Broadway: `Topdog/Underdog’
When "Topdog/Underdog" played earlier this
season at the Public Theater, I suspect it was as much the bravura
theatricality of the performers as it was the wonderfully organic
composition of Suzan Lori Parks’ almost plotless drama that made the
experience not only fun, but also riveting. The play’s success and
extended run at the Public was not only more good news for the Public,
which had recently scored another triumph with "Elaine Stritch
at Liberty," but it allowed for, as it did for Stritch, the play’s
transfer to Broadway.
In `Topdog/Underdog’ Parks, who has been turning out a series of attention-getting
works (some seen at the Public) and runs the playwrighting program
at the California Institute of the Arts, has written a seriously high-strung
but well-grounded tragedy about two emotionally scared and socially
skewed brothers. It is good that Broadway is getting a chance to see
it.
However, it has both lost and gained a little ground in the transfer
uptown. As Lincoln, in the role he played at the Public, Jeffrey Wright
is depending on shouting in full throttle in many scenes and is also
hard to understand when he mumbles. In doing so, he jeopardizes the
reality of the small world he shares with his younger brother. Nevertheless,
Wright’s performance still delivers the desperation and the dynamics
of a man wasted by life and who drifts between comical denial and
tragic self-delusion.
Rap star Mos Def makes a memorable Broadway debut in the role previously
played excellently by Don Cheadle. Mos Def is astonishing and effective
as Booth, the infinitely less talented but more volatile younger brother.
That’s right they are Lincoln and Booth, their namesakes being an
apparent joke played on them by their parents, both of whom have long
ago deserted them and about whom much of the recriminating reminiscences
centers.
Caught in a downward spiral of poverty and sibling rivalry,
the brothers share a wary relationship and a tentative existence in
a squalid rooming house (designed by Riccardo Hernandez to express
the last word in dingy peeling-walls decor).
Lincoln has a low-paying job in an arcade. There, in white face make-up,
pasted-on beard, stove-pipe hat and long black overcoat, he sits all
day in a booth as President Lincoln ready to fall over dead, as tourists,
pretending they are John Wilkes Booth, take pot shots at him. If Lincoln
is past his glory days (the reasons for which I won’t disclose) as
the big moneymaking kingpin of a three-card monte gang, he, nevertheless,
brings home the paycheck and the take-out Chinese food. Booth spends
his days shoplifting. In the play’s funniest scene, Booth arrives
home and begins to peal off one piece of clothing after another until
he has shed two complete suits — he always thinks of his brother
— and accessories. At night, however, he is ever trying to improve
(in vain) his technique with the cards with its accompanying fast-talk.

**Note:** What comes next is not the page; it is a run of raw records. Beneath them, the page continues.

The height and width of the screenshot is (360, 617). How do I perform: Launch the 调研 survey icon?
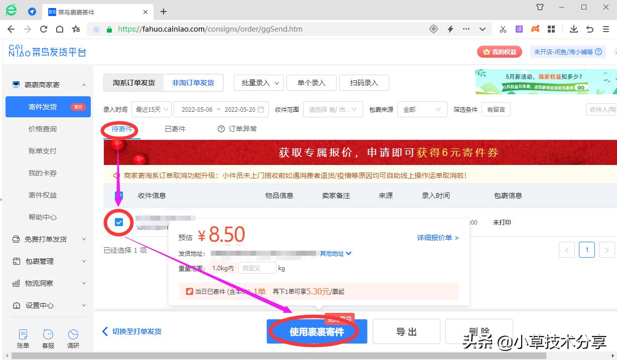coord(73,337)
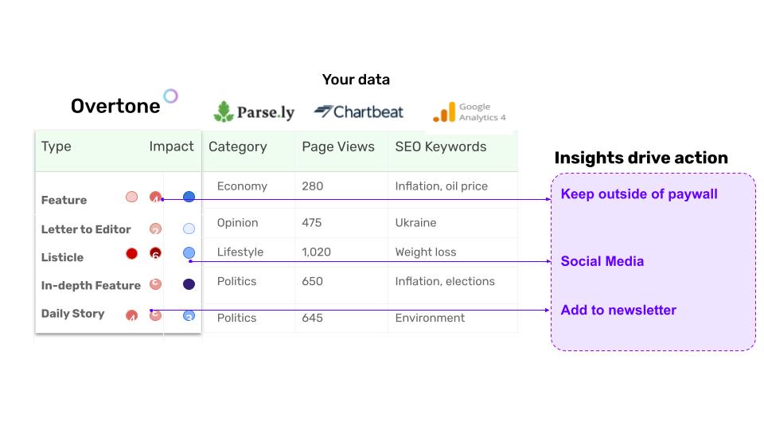The height and width of the screenshot is (430, 764).
Task: Click the dark red numbered dot for Listicle
Action: tap(155, 253)
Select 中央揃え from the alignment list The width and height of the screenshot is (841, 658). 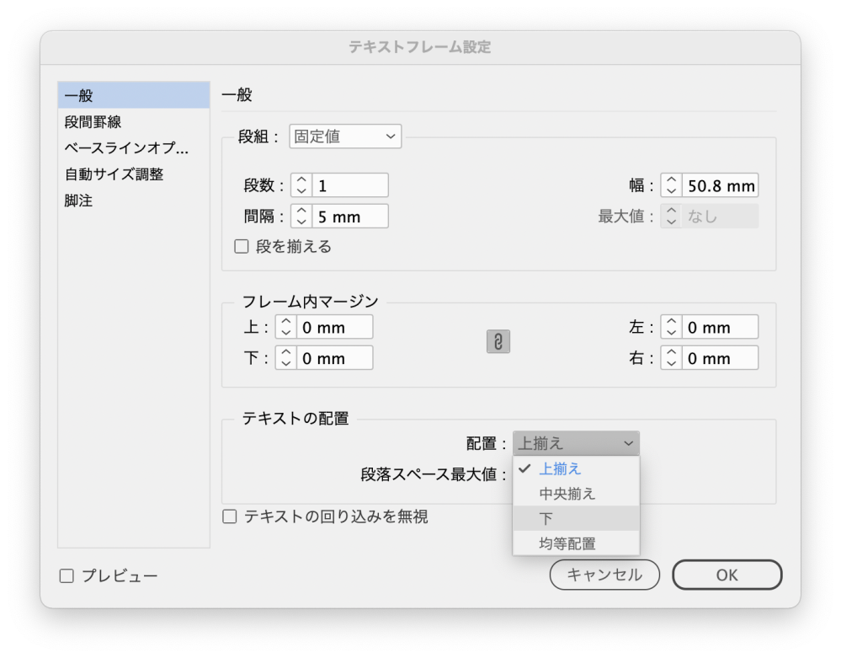pyautogui.click(x=567, y=494)
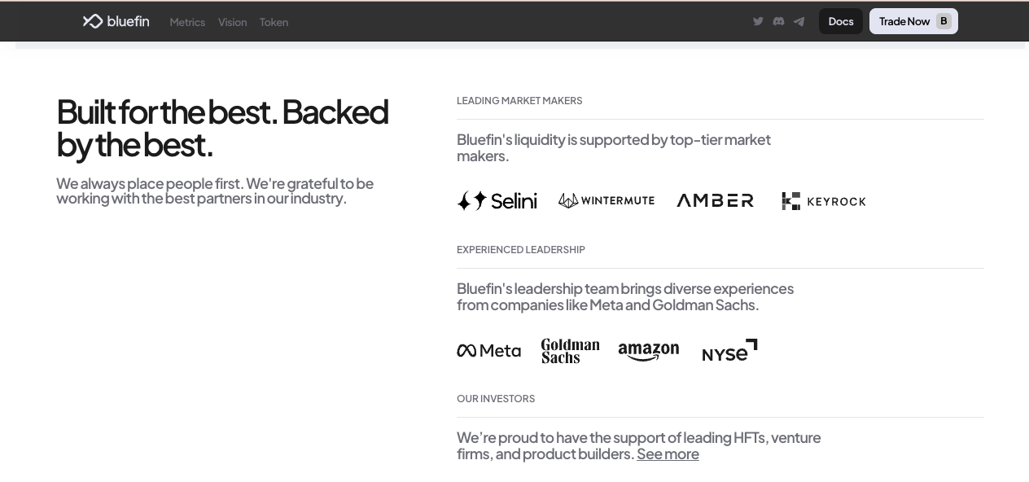The image size is (1029, 482).
Task: Open the Discord icon in the header
Action: [x=778, y=21]
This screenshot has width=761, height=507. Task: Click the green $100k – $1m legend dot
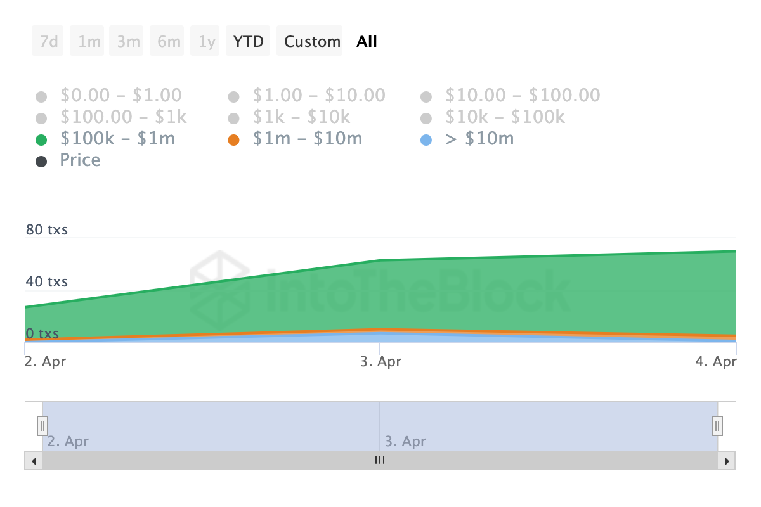tap(41, 140)
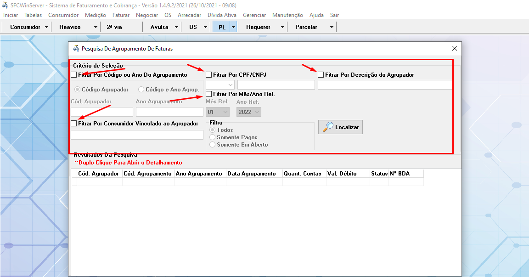Check Filtrar Por Mês/Ano Ref. option
Viewport: 529px width, 277px height.
(209, 94)
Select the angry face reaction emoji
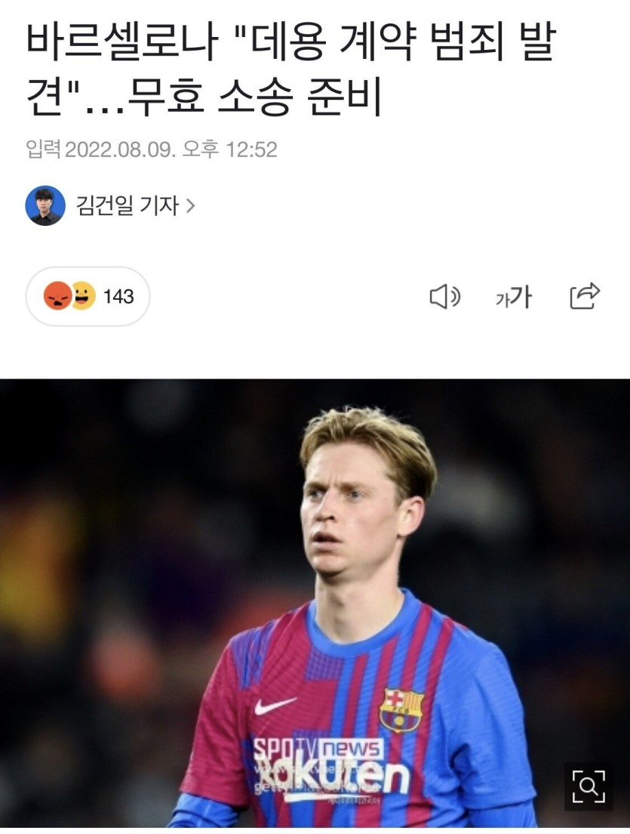Screen dimensions: 630x834 (57, 295)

This, so that he too can rise to the level of his brother as a big
time con artist.
Despite Lincoln’s humiliating day job, one that he is likely to lose
to a mannequin, and his nightly escapes into a drunken stupor, Booth
relentlessly badgers Lincoln to be his mentor, even as he baits him
and blames him for his own failures. Unable and unwilling to face
the fact that he is a klutz, Booth also maintains an active fantasy
sex life, one that also includes a presumably real relationship with
a girlfriend (not seen). This is played out with humor and a touch
of poignancy in a scene in which Booth sets a shabby table with candles
and linen napkins folded to stand erect. Def, a hip-hop recording
star, is making a memorable Broadway debut.
Although "Topdog/Underdog" is directed by George C. Wolfe
with the expert precision and timing of a musical composition, much
of the play is exposition in which their childhood with irresponsible
parents and their own bonds and jealousies surface. Occasionally,
one gets the feeling that the play and players are driven as much
by the sound of their rhythmic jazzy speech patterns as it is by what
they have to say to each other. Up to its tragic resolution, the second
half is more inclined to beguile us with expectancy, action, tension,
and body language. However perilously close to audience pandering
the acting sometimes gets, there remains the feeling that you are
seeing two actors scaling the peaks of their artistry and hearing
the work of a hot and fresh dramatist. That’s cool.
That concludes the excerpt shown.